YOUR GOAL = Beginning with the line that holds "The width and" and ending with the last line below, repeat each line exactly, leaving any pictures out.

BEGIN EXERCISE DATA

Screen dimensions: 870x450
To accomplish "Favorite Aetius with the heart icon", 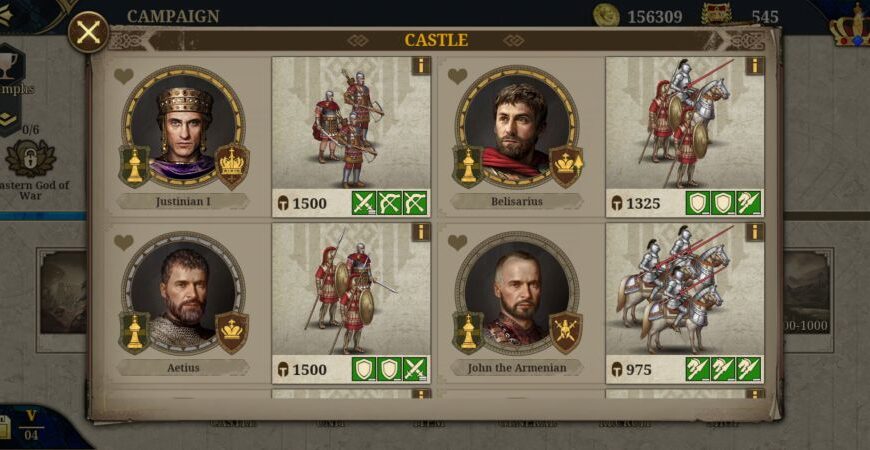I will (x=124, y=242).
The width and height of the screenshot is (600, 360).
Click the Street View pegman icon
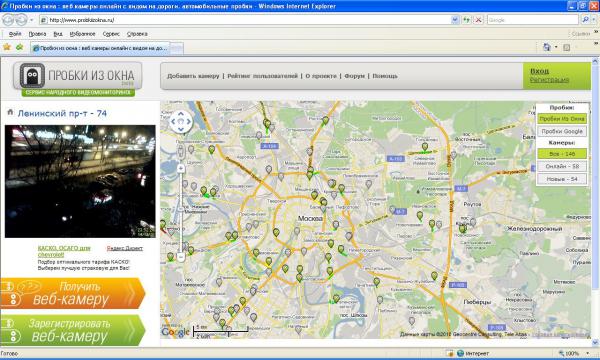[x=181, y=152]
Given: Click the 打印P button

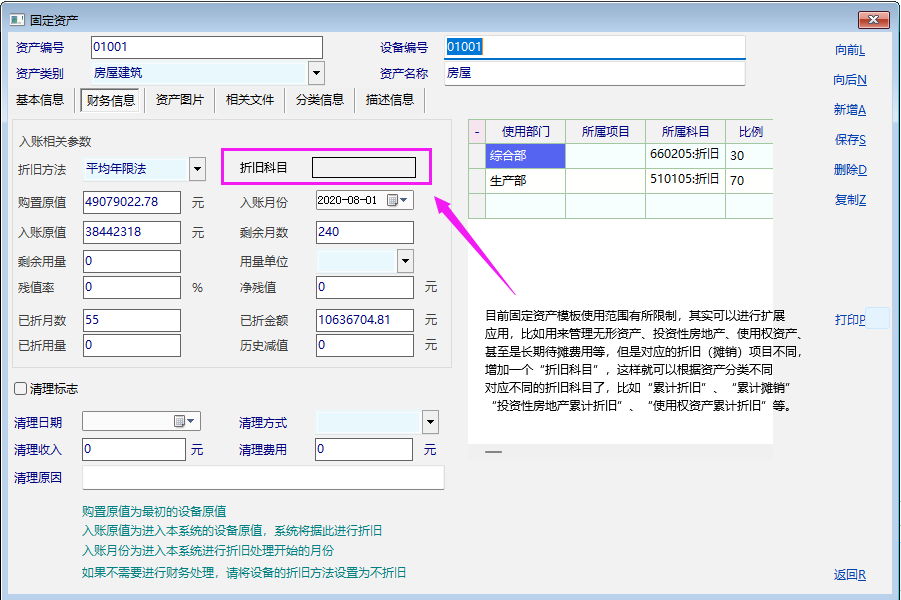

END EXERCISE DATA

SOLUTION TO THE PROBLEM =
The width and height of the screenshot is (600, 360).
Click the Street View pegman icon
[x=181, y=152]
Given: Click the 打印P button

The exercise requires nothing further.